Orla O'Reilly

No. 4 – Waverley Falcons
- Position: Guard
- League: NBL1 South

Personal information
- Born: 28 February 1990 (age 35) Cork, Ireland
- Listed height: 182 cm (6 ft 0 in)

Career information
- College: Binghamton (2008–2012)
- WNBA draft: 2012: undrafted
- Playing career: 2012–present

Career history
- 2012–2013: BK Lokomotiva Karlovy Vary
- 2013–2014: C.B. Bembibre PDM
- 2014–2016: Embutidos Pajariel Bembibre PDM
- 2017–2019; 2021: Sunbury Jets
- 2018–2019: KR
- 2022; 2024–: Waverley Falcons

Career highlights
- NBL1 South champion (2024); 2× Big V champion (2017, 2018);

= Orla O'Reilly =

Irish basketball player

Orla O'Reilly (born 28 February 1990) is an Irish professional basketball player and a member of the Irish national basketball team.

==College career==
O'Reilly played college basketball for Binghamton University from 2008 to 2012.

==Professional career==
After graduating from college, O'Reilly played for BK Lokomotiva Karlovy Vary of the Czech Women's Basketball League in the 2012–13 season.
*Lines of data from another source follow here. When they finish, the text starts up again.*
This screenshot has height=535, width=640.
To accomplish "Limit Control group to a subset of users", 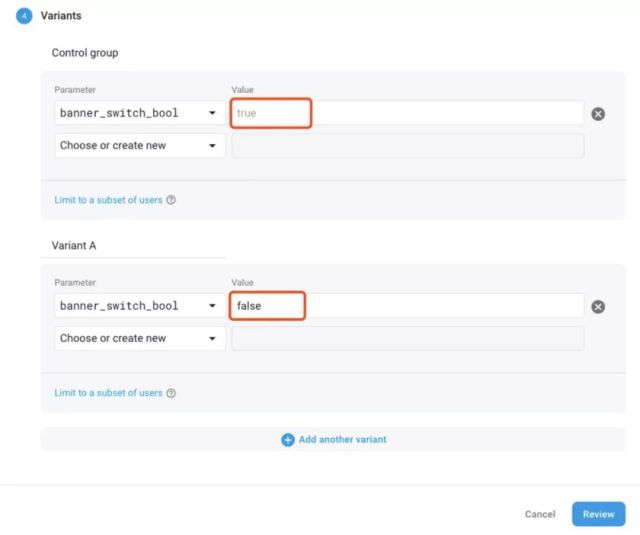I will pos(108,200).
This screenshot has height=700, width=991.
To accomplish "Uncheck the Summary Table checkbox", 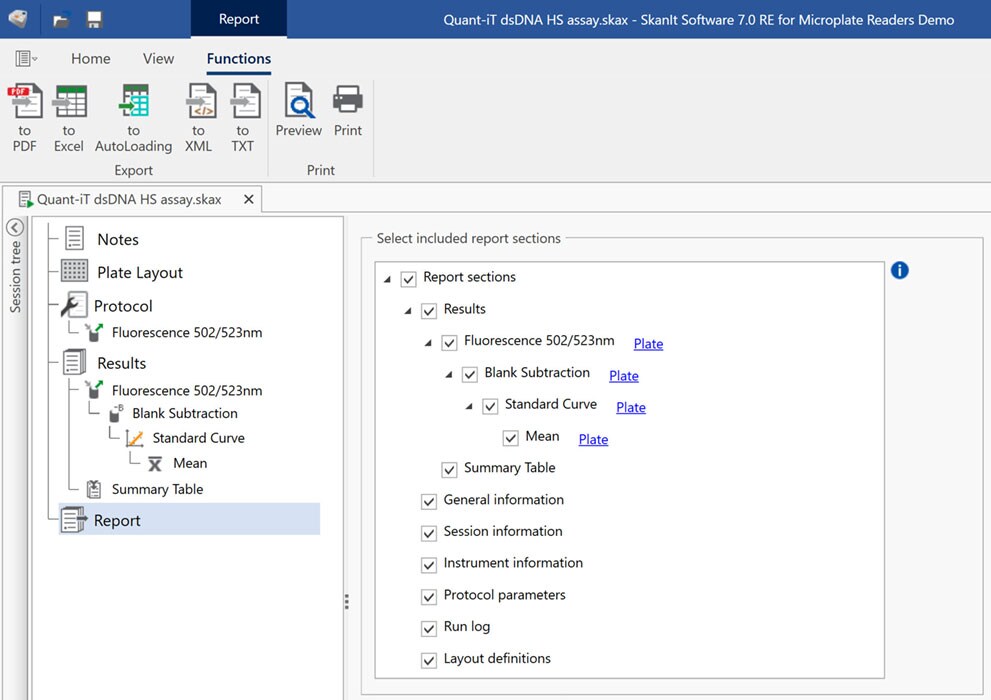I will click(x=450, y=469).
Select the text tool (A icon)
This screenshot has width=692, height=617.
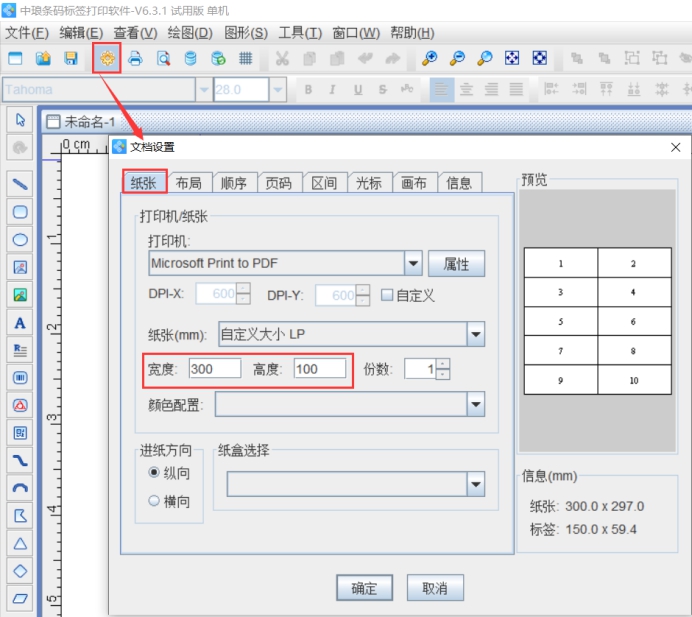pos(20,323)
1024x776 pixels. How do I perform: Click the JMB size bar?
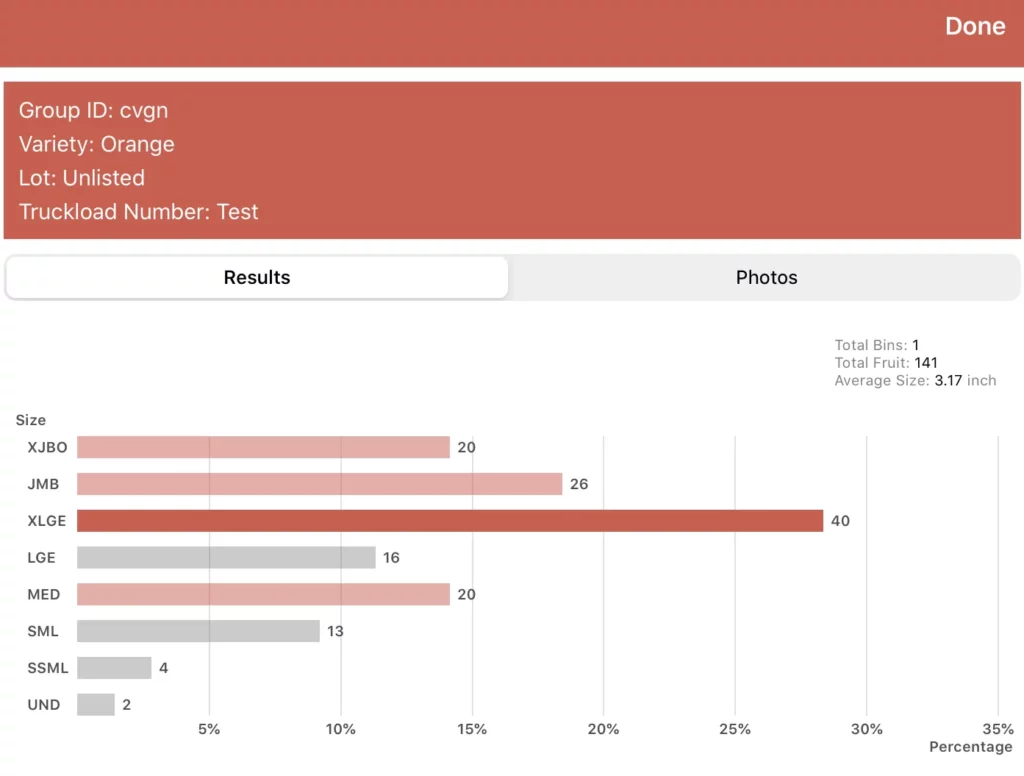click(319, 484)
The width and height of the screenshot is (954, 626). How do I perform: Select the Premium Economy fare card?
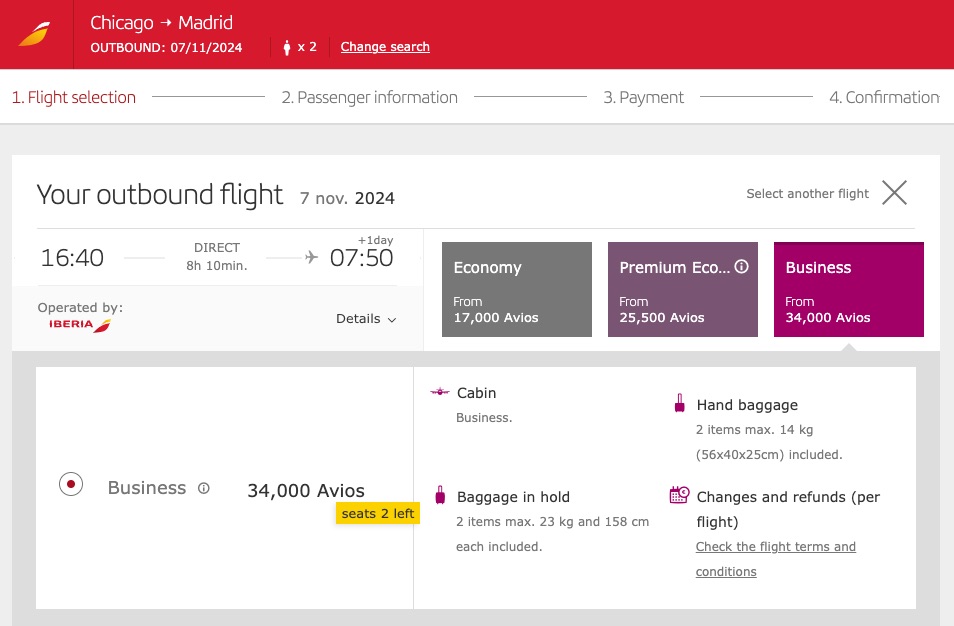682,289
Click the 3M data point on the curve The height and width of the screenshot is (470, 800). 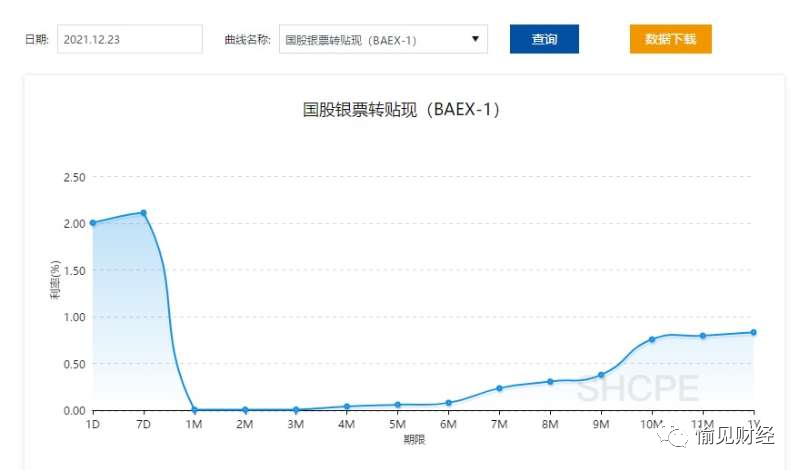(x=296, y=409)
Her season ended early however due to a meniscus injury to her knee.

For the 2013–14 season, O'Reilly joined C.B. Bembibre PDM of the Liga Femenina de Baloncesto. She continued in Spain in 2014–15 and 2015–16 with Embutidos Pajariel Bembibre PDM. She returned to Embutidos Pajariel Bembibre in 2016-17 but left in November 2016.

In 2017, O'Reilly joined the Sunbury Jets of the Big V in Australia. She continued with Sunbury in 2018.

For the 2018–19 season, O'Reilly joined KR of the Icelandic Úrvalsdeild kvenna, where she averaged 19.1 points and 8.9 rebounds per game.

O'Reilly returned to the Sunbury Jets in 2019 and played for them again in 2021.

In 2022, O'Reilly played for the Waverley Falcons of the NBL1 South. She returned to Waverley in 2024 and helped them win the NBL1 South championship.

==Personal life==
O'Reilly's older brothers, Colin O'Reilly and Niall O'Reilly, both played professional basketball. Her twin sister, Sinead, was her teammate at Binghamton University.